Metodologia. Fez-se levantamento bibliográfico para identificar os artigos que utilizaram explicitamente eHOMO e eLUMO em modelos de QSAR. De um total de 95 artigos selecionados na pesquisa bibliográfica, conseguiu-se efetivamente coletar 43 artigos, dos quais apenas 24 apresentavam modelos matemáticos de QSAR em que eHOMO e/ou eLUMO estavam presentes. As principais informações extraídas de cada artigo foram: método de cálculo de eHOMO e eLUMO, classe de compostos, tipo de atividade, sistema biológico estudado, mecanismo de ação dos compostos, modelos matemáticos que incluem eHOMO e eLUMO, funções atribuídas aos termos eHOMO e eLUMO, considerações a respeito de eHOMO e eLUMO do fármaco e do receptor e conclusões gerais envolvendo eHOMO e eLUMO na interação fármaco-receptor.
Resultados. A primeira observação interessante acerca desta pesquisa é que em 100% dos artigos analisados eHOMO e eLUMO foram calculados através de métodos semiempíricos, sendo que em cerca de 85% dos casos o método utilizado foi o AM1. Os outros métodos utilizados foram MNDO (em cerca de10% dos artigos) e CNDO2 (em cerca de 5% dos artigos).
Apenas cerca de 5% dos artigos analisados apresentam o mecanismo de ação dos fármacos em nível molecular. Dentre os demais trabalhos, cerca da metade apenas cita o mecanismo de ação geral, como por exemplo inibição da anidrase carbônica, e a outra metade não conhece ou não cita o mecanismo de ação.
Há grande variedade de funções atribuídas a eHOMO e eLUMO nos modelos de QSAR. A função mais atribuída, como esperado, está relacionada ao processo geral de transferência de carga entre fármaco e receptor (cerca de 41% dos artigos analisados).
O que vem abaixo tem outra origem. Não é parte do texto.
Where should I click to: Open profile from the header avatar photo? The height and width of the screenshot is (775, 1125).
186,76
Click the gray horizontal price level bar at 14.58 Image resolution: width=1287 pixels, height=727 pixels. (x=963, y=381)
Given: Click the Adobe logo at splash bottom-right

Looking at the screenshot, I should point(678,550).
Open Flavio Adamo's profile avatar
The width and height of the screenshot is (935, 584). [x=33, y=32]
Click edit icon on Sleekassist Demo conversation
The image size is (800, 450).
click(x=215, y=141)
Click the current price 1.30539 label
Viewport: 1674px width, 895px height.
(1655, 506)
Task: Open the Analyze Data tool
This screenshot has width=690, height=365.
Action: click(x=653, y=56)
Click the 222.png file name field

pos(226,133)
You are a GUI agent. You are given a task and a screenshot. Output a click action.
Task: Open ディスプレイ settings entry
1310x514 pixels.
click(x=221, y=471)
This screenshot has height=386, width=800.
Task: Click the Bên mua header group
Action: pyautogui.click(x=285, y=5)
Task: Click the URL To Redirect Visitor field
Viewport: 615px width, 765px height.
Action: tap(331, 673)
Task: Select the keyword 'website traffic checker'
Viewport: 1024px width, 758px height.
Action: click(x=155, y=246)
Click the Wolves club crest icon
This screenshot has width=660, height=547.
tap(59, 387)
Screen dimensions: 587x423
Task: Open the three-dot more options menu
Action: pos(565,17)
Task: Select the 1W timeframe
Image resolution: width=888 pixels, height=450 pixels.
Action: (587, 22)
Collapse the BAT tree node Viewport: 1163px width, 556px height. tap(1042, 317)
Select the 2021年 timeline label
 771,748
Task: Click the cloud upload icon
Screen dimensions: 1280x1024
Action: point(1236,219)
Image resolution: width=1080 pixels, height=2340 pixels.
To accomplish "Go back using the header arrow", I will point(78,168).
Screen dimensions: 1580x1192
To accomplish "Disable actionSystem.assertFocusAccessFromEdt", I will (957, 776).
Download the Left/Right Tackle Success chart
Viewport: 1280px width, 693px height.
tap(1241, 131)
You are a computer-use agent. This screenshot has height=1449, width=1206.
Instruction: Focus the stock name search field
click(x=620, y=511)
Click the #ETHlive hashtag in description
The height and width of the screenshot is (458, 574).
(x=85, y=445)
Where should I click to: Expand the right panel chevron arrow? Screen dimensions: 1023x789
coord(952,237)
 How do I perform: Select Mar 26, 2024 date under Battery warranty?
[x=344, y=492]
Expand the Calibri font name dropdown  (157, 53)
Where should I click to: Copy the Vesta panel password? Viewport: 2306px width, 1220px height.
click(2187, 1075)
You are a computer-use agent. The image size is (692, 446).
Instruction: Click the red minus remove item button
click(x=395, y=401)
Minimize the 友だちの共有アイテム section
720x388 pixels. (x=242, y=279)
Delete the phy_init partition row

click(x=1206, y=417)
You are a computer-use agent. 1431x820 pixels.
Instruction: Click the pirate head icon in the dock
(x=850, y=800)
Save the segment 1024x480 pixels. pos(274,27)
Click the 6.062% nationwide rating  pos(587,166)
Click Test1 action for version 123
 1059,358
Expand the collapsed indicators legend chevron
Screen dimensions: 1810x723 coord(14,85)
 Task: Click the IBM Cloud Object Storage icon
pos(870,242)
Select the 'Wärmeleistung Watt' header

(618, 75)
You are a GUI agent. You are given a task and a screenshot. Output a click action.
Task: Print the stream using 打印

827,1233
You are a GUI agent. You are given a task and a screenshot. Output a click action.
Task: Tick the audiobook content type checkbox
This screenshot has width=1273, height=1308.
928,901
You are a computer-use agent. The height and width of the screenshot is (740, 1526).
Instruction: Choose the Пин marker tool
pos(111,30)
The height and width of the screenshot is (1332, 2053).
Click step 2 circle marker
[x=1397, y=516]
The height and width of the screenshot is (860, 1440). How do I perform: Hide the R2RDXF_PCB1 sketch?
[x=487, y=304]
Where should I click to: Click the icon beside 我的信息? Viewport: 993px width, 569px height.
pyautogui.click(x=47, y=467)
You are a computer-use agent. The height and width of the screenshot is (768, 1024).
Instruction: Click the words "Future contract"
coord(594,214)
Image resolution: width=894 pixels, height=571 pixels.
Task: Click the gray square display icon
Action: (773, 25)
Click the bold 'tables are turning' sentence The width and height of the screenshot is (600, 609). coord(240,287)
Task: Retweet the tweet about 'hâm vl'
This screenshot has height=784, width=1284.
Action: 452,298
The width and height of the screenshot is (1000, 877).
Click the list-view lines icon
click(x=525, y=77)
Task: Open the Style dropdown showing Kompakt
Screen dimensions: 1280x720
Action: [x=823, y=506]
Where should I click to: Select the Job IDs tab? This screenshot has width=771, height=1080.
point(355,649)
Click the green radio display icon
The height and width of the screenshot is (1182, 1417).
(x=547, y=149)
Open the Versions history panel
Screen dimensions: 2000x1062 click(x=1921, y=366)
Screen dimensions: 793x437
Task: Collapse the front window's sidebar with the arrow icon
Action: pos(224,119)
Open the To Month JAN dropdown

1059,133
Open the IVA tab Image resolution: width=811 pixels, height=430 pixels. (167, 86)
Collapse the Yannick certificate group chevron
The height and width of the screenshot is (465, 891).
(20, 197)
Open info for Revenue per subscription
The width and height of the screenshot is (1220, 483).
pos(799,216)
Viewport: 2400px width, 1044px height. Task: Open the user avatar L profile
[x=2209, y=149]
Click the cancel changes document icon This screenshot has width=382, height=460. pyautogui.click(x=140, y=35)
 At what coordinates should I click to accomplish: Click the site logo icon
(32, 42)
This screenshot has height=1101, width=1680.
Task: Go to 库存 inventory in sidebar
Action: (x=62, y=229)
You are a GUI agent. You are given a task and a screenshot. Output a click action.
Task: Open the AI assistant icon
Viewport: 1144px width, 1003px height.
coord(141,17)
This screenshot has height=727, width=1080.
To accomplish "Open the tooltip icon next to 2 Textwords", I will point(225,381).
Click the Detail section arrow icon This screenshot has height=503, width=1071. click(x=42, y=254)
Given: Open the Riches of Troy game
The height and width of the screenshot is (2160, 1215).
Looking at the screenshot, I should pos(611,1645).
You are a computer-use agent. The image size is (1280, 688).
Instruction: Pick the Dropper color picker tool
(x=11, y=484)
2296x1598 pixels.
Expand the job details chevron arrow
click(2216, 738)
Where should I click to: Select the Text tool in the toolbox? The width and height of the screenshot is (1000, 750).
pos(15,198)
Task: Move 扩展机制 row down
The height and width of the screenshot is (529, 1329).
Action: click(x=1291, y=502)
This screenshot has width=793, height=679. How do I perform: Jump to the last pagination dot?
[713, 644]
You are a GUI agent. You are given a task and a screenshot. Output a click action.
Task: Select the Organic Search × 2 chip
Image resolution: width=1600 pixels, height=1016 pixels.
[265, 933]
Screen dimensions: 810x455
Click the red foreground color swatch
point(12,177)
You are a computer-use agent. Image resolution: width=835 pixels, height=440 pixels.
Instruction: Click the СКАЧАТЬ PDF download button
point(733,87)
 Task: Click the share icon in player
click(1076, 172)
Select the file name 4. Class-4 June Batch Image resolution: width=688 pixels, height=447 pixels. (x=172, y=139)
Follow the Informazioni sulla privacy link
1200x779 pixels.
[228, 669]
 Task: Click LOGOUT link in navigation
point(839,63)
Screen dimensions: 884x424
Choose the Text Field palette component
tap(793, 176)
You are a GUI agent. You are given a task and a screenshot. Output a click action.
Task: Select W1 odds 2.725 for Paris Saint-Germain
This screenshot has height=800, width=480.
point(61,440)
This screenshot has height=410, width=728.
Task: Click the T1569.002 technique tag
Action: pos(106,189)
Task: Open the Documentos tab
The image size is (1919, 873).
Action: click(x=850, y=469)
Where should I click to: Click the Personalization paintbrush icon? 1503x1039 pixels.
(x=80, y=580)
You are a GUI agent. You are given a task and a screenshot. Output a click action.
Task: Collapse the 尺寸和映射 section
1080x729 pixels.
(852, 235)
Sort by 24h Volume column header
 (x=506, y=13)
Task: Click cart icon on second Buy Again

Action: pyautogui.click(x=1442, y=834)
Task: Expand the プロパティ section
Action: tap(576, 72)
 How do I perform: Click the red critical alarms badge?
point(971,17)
Outras funções estão relacionadas à disponibilidade de elétrons p (4%), reatividade do fármaco (4%) e número de insaturações da molécula do fármaco (4%). Em cerca de 47% dos artigos analisados nenhuma função foi atribuída a eHOMO e eLUMO.
Talvez o aspecto mais relevante detectado neste trabalho seja a total ausência de considerações sobre eHOMO e eLUMO do fármaco e do receptor. Em nenhum dos artigos analisados houve sequer menção sobre o orbital de fronteira do receptor. Talvez a suposição de que o receptor seja sempre o mesmo para todos os compostos da série analisada (mesmo mecanismo de ação), com o conseqüente valor constante para o orbital de fronteira do receptor, não estimule a discussão sobre esse assunto.
Conclusões. Os resultados obtidos até o momento permitem estabelecer as seguintes respostas para as perguntas formuladas em Objetivos, respectivamente: (a) Possivelmente sim. Em muitos modelos analisados eHOMO e eLUMO são parâmetros independentes dos demais e essenciais para o nível de significância do modelo; (b) Na maioria dos casos deseja-se medir a possibilidade de ocorrer transferência de cargas entre fármaco e receptor. No entanto, não se observam discussões aprofundadas sobre o mecanismo de transferência de cargas; (c) Embora os autores acreditem haver justificativa mecanística para a utilização de eHOMO e eLUMO em modelos de QSAR, na prática raramente faz-se referência às funções específicas de eHOMO e eLUMO no mecanismo de ação dos fármacos em nível molecular.
Bibliografia. 1. Hansch, C.; T. Fujita; J. Am. Chem. Soc. 1964, 86, 1616.; 2. Gaudio, A. C.; Química Nova 1996, 19, 278.; 3. Kubinyi, H.; QSAR: Hansch Analysis and Related Approaches, In: Methods and Principles in Medicinal Chemistry; R. Mannhold, P. Krogsgaard-Larsen and H. Timmerman Ed.; VCH; Weinheim, 1993.; 4. Fukui, K., et al.; J. Chem. Phys. 1952, 20, 722.; 5. Fukui, K., et al.; J. Chem. Phys. 1954, 22, 1433.; 6. Fukui, K., et al.; J. Chem. Phys. 1957, 27, 1247.